• [EXERCISE MATERIAL]:
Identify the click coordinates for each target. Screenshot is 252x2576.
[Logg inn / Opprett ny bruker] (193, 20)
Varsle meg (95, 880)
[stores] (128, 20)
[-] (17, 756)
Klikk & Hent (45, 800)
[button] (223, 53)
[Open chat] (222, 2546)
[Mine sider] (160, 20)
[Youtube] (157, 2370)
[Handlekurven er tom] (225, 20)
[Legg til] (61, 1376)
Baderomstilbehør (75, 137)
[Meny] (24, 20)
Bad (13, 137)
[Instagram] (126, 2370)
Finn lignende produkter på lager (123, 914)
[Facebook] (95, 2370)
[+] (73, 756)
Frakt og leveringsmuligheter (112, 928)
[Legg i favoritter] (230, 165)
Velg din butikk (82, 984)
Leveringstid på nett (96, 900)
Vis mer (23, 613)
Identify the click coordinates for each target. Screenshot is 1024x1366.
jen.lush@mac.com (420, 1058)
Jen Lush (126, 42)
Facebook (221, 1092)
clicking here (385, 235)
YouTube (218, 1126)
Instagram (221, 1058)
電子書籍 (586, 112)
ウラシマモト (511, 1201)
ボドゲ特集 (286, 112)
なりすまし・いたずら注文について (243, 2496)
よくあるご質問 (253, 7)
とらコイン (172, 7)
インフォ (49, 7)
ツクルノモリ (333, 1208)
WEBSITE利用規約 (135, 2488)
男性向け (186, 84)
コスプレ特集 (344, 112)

• [WHAT TO PRODUCE]: Please transcribe the lines from the one containing "電子書籍 (586, 112)" through the last line of the records. Include both ends and nothing else.

• [RESPONSE AREA]:
電子書籍 (586, 112)
ウラシマモト (511, 1201)
ボドゲ特集 (286, 112)
なりすまし・いたずら注文について (243, 2496)
よくあるご質問 (253, 7)
とらコイン (172, 7)
インフォ (49, 7)
ツクルノモリ (333, 1208)
WEBSITE利用規約 (135, 2488)
男性向け (186, 84)
コスプレ特集 (344, 112)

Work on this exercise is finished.